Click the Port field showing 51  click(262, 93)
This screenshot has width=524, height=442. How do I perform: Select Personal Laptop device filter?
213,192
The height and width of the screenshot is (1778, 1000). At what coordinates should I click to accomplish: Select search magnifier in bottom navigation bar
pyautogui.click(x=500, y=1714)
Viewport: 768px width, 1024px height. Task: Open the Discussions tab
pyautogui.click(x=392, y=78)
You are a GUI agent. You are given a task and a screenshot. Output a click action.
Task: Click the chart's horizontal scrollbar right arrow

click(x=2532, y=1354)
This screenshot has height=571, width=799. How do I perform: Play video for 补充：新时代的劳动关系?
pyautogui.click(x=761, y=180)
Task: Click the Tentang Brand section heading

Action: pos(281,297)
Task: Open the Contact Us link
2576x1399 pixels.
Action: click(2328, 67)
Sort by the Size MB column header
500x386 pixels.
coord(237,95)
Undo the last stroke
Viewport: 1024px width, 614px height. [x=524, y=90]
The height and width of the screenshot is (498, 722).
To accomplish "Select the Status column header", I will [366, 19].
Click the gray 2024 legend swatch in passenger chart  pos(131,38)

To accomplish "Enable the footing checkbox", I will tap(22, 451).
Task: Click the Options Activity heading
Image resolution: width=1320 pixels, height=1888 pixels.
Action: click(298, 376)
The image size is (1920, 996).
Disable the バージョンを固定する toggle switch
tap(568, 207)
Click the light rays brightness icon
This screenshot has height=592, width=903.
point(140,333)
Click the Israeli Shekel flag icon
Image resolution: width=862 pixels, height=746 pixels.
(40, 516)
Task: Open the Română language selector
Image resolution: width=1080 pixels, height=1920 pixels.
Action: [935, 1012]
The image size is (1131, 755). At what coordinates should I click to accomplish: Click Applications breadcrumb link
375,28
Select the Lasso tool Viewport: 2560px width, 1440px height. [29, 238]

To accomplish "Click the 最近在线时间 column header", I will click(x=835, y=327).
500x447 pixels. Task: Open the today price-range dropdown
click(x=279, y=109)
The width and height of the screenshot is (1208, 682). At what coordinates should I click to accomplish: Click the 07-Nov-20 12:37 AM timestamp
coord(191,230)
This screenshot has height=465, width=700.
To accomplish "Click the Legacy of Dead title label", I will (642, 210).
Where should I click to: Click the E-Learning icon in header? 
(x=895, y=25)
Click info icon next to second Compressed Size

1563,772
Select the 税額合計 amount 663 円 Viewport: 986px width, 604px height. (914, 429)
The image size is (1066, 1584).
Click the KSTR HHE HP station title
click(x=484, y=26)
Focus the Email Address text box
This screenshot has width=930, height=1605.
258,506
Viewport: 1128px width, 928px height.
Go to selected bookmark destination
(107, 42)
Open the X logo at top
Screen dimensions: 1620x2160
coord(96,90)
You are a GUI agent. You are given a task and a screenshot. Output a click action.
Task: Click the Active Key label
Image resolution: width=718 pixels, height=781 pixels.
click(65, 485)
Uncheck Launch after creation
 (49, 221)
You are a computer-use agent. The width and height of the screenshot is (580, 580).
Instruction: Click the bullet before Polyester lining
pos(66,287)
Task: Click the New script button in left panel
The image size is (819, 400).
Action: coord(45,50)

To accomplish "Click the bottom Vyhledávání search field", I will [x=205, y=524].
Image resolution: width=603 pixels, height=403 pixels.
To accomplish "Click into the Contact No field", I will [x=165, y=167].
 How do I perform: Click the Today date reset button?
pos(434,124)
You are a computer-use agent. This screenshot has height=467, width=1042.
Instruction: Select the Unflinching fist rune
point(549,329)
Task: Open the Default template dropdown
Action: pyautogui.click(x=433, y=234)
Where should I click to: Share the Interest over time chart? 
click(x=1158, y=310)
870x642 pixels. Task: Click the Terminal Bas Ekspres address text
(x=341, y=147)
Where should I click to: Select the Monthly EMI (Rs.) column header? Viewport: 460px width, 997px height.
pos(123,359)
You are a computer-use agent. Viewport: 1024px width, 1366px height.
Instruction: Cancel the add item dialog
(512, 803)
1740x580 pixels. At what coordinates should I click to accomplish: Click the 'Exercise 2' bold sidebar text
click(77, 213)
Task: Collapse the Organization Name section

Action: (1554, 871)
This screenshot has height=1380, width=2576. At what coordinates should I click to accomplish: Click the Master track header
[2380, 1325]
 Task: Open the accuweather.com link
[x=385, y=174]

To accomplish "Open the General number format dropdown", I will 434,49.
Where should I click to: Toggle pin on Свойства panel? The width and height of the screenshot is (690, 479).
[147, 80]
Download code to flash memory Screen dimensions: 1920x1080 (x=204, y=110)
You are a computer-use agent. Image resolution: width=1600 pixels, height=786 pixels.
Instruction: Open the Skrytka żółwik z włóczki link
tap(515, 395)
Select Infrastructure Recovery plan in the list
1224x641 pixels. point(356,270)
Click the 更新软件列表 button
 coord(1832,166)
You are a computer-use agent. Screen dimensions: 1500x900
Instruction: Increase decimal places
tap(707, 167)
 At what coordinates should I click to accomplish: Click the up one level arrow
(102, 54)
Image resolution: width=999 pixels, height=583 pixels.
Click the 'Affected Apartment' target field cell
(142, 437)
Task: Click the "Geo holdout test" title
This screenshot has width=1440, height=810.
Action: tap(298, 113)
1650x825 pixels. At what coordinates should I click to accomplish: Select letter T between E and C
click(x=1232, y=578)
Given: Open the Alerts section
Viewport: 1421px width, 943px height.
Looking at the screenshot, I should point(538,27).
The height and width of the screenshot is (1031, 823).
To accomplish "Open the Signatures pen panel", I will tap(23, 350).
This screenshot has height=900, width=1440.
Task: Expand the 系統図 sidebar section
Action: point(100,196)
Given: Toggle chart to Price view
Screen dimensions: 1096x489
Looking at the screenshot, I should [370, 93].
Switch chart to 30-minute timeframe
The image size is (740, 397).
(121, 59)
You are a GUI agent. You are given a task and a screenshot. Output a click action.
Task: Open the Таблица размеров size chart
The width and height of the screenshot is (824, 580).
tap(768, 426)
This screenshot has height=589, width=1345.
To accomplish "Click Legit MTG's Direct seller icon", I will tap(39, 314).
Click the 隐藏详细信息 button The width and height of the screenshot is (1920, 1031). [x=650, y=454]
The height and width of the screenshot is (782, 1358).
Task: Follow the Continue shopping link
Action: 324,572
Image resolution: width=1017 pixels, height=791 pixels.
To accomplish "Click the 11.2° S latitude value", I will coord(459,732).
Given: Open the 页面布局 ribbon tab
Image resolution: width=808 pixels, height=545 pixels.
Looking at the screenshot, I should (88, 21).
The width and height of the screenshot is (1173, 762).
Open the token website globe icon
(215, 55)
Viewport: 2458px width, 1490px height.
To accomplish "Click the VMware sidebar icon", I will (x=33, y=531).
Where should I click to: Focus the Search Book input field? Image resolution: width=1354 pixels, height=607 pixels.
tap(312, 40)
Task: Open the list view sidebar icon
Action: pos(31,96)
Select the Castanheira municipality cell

= = = =

#### [WHAT THIS TASK INVOLVES]
Copy the data from the start through the line with "Viewport: 1024px width, 614px", switching "Discussions" to "Reviews" and keeping everything else unchanged.

#### [FINISHED TASK]
Click the Port field showing 51  click(262, 93)
This screenshot has width=524, height=442. How do I perform: Select Personal Laptop device filter?
213,192
The height and width of the screenshot is (1778, 1000). At what coordinates should I click to accomplish: Select search magnifier in bottom navigation bar
pyautogui.click(x=500, y=1714)
Viewport: 768px width, 1024px height. Task: Open the Reviews tab
pyautogui.click(x=392, y=78)
You are a GUI agent. You are given a task and a screenshot. Output a click action.
Task: Click the chart's horizontal scrollbar right arrow

click(x=2532, y=1354)
This screenshot has height=571, width=799. How do I perform: Play video for 补充：新时代的劳动关系?
pyautogui.click(x=761, y=180)
Task: Click the Tentang Brand section heading

Action: pos(281,297)
Task: Open the Contact Us link
2576x1399 pixels.
Action: click(2328, 67)
Sort by the Size MB column header
500x386 pixels.
coord(237,95)
Undo the last stroke
Viewport: 1024px width, 614px height. [x=524, y=90]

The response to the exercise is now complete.